#### WHAT TO WORK ON
Copy out each line from the material where the word "agent" is found.
[AVAILABLE DATA Boundary: Start]
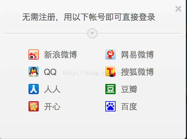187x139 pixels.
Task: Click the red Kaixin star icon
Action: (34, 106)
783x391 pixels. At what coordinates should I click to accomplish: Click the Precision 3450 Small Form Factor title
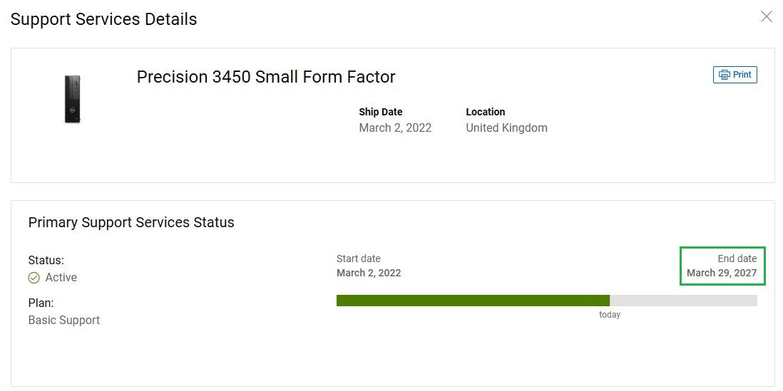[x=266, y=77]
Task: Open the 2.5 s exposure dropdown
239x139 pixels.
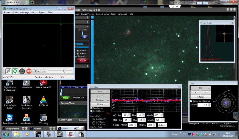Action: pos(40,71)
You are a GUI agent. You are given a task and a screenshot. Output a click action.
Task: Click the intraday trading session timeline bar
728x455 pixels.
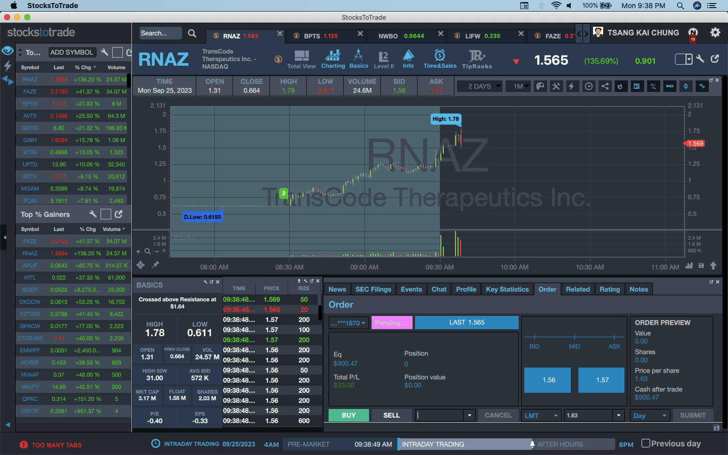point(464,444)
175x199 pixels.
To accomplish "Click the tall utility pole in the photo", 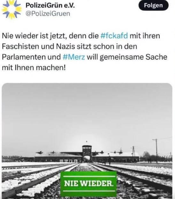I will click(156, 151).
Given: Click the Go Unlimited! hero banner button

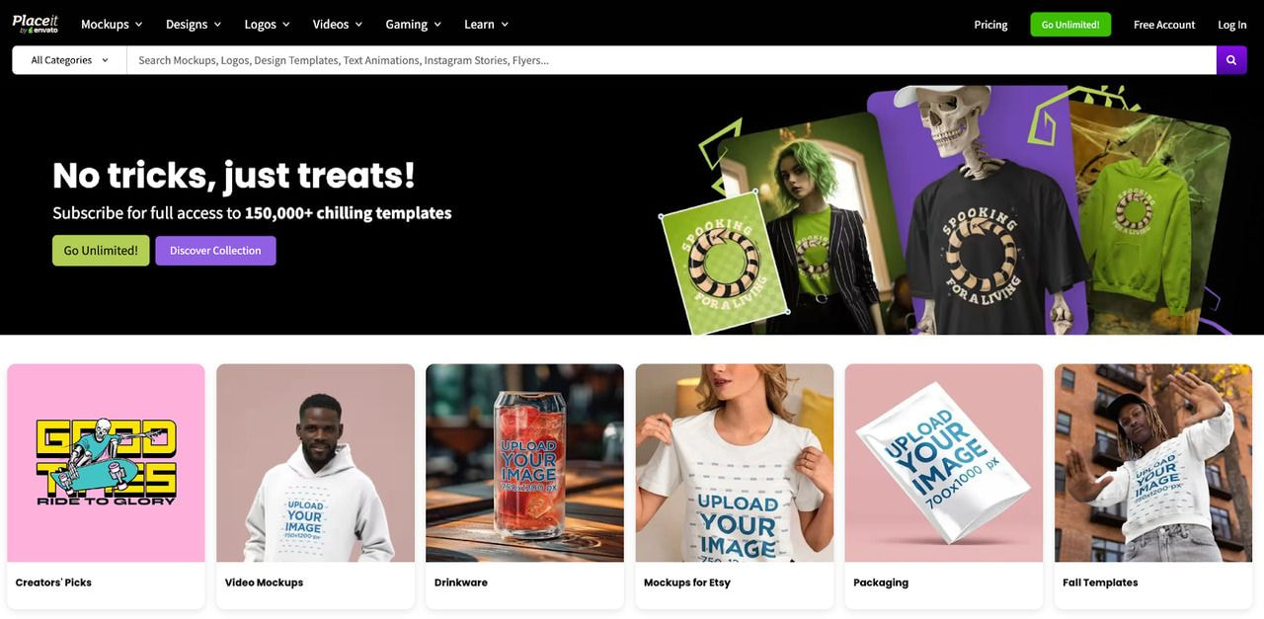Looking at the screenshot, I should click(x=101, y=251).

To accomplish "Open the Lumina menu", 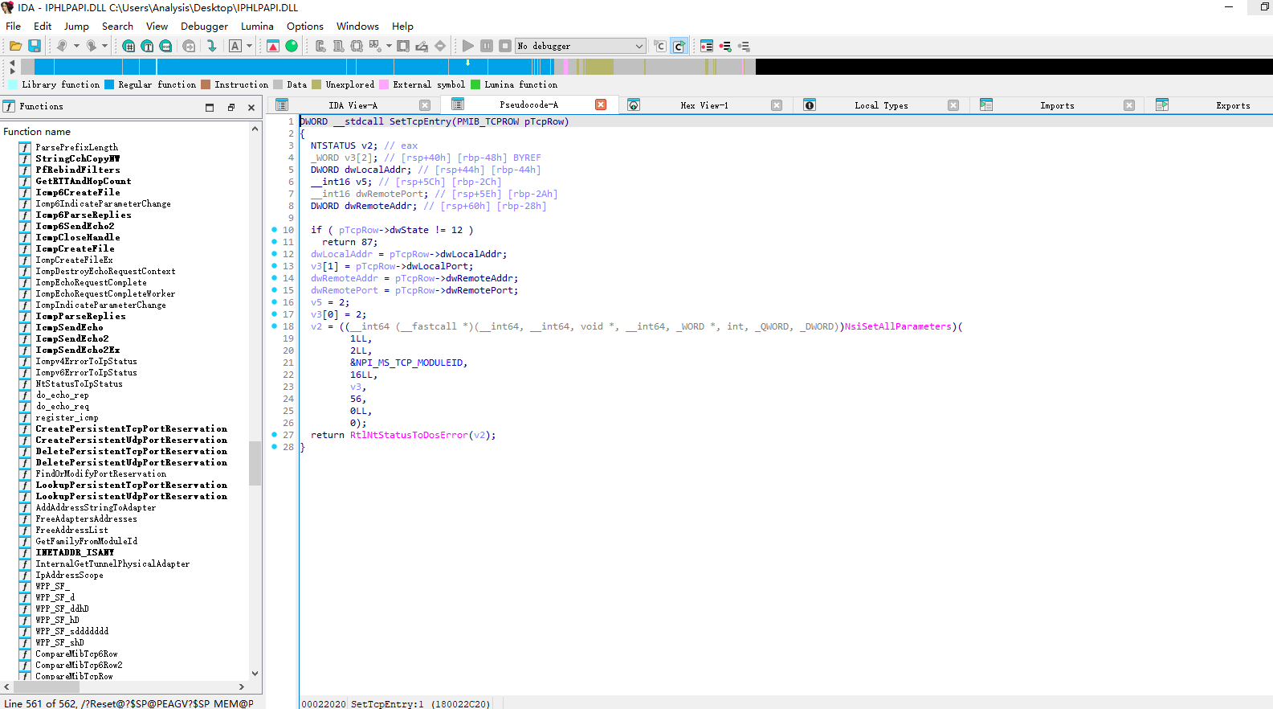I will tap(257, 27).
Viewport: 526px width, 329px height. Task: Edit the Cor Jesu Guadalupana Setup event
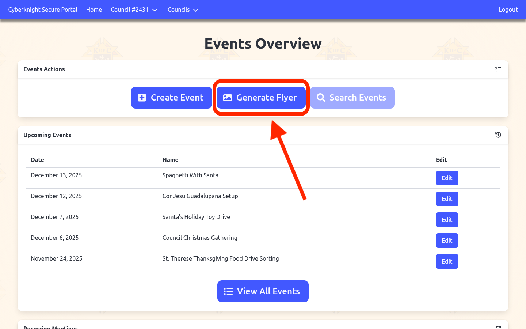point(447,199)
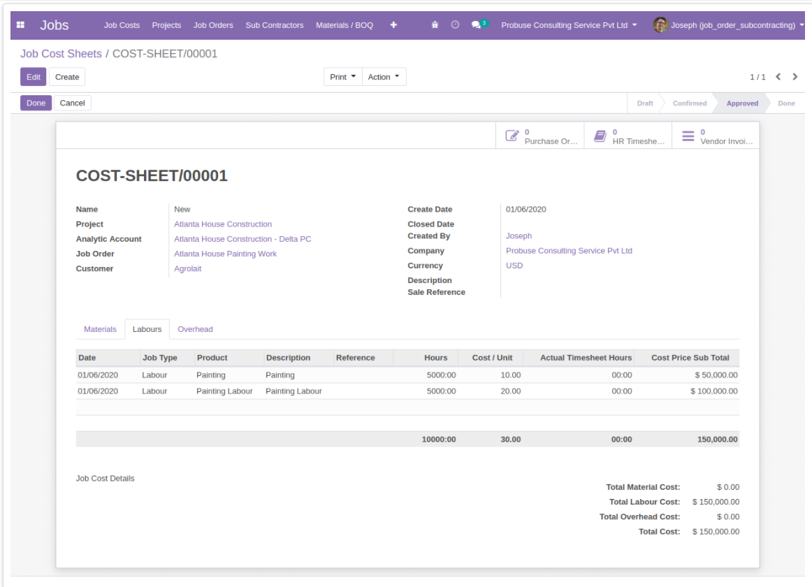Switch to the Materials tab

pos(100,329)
[AVAILABLE DATA Boundary: End]
[AVAILABLE DATA Boundary: Start]
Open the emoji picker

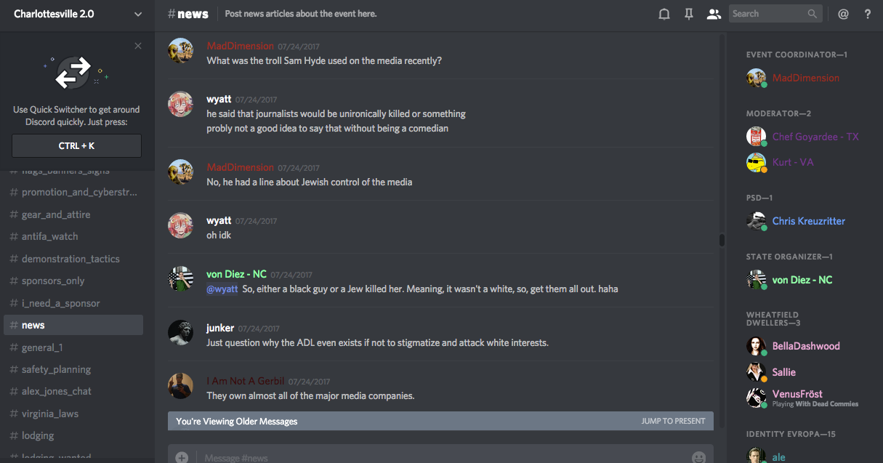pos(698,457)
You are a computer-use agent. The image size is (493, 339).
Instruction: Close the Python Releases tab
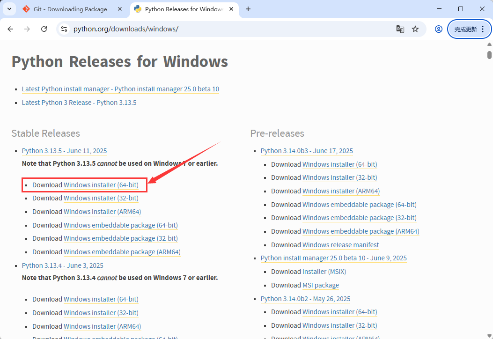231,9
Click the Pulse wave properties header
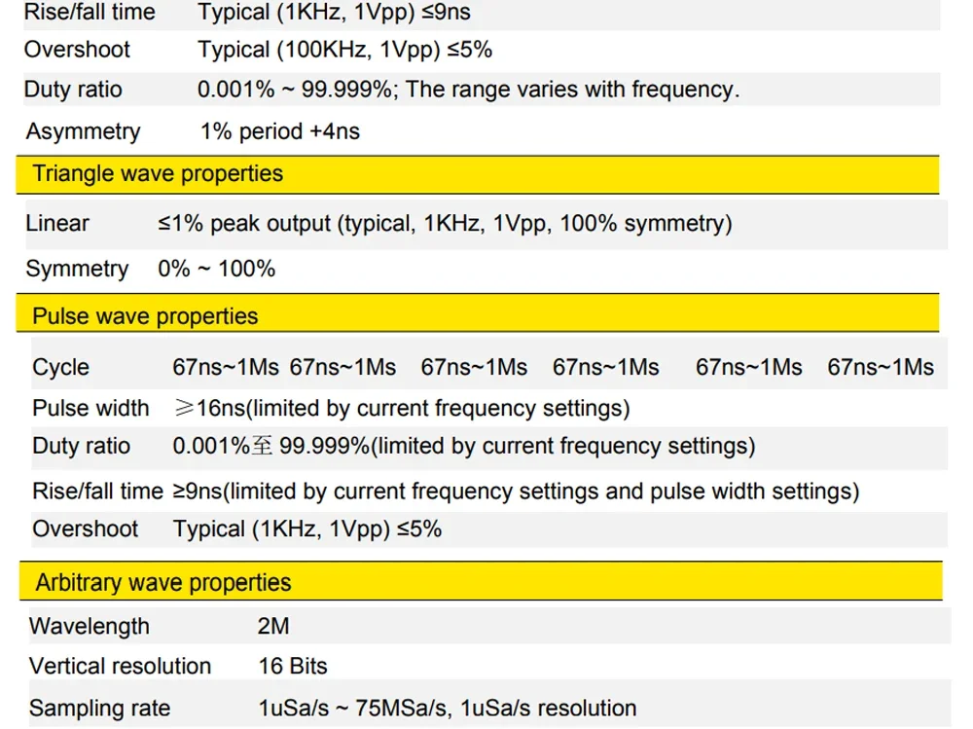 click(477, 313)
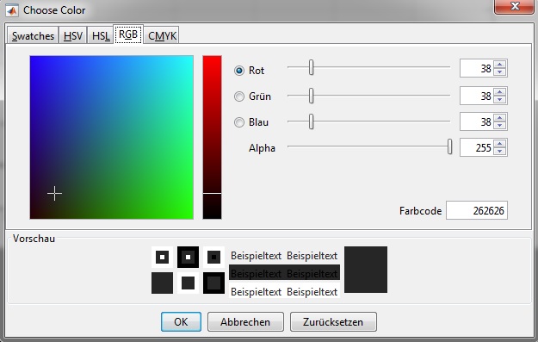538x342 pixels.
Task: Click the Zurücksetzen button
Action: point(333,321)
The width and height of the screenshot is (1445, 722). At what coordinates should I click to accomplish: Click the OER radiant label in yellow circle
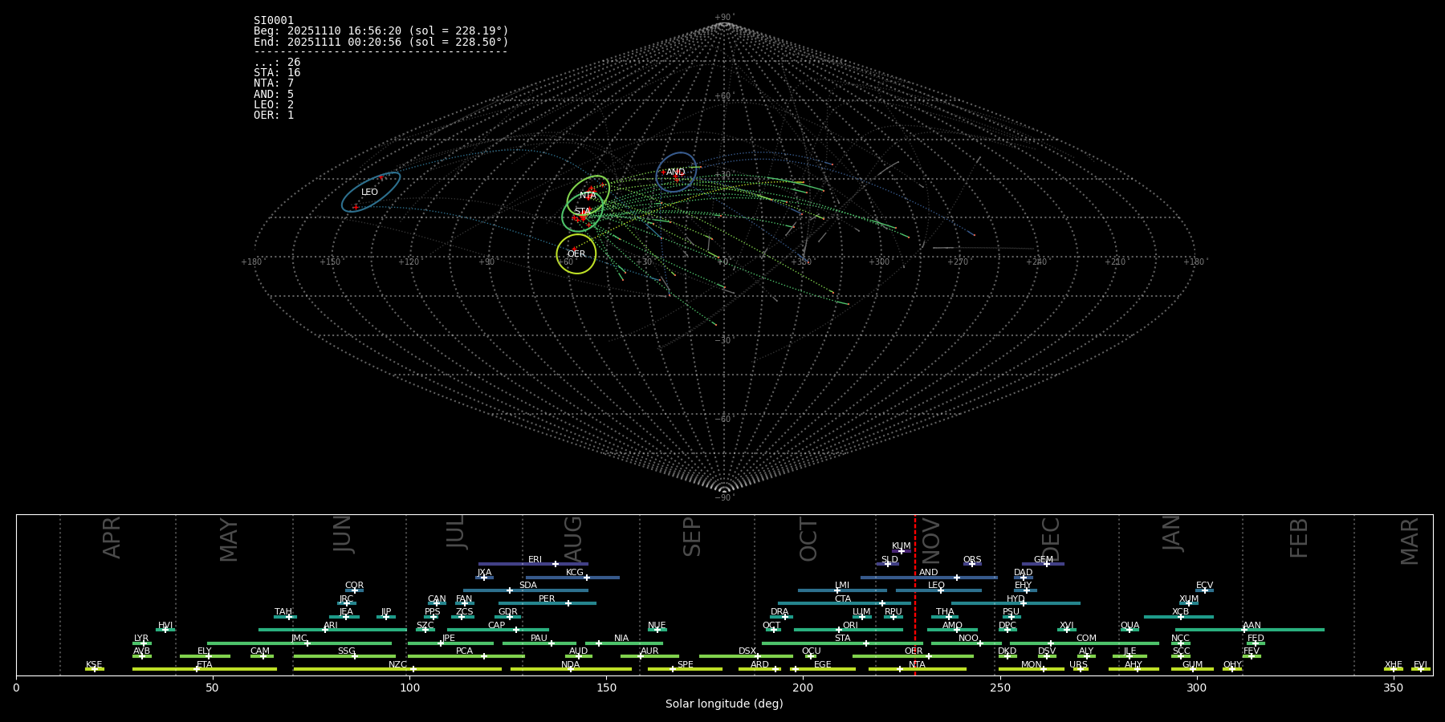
[AVAILABLE DATA Boundary: End]
[AVAILABLE DATA Boundary: Start]
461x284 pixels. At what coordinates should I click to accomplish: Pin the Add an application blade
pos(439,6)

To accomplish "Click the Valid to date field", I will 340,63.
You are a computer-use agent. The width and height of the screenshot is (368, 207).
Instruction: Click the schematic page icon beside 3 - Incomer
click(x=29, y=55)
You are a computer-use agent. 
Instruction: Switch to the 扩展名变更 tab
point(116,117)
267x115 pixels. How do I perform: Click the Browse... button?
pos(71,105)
[AVAILABLE DATA Boundary: End]
#### EXERCISE ANSWER
You are a GUI agent. You are given a task and a screenshot. Output a click action.
You are a computer-use agent. The image size is (493, 339).
You are a computer-use agent. The width and height of the screenshot is (368, 207).
You are a computer-use agent. 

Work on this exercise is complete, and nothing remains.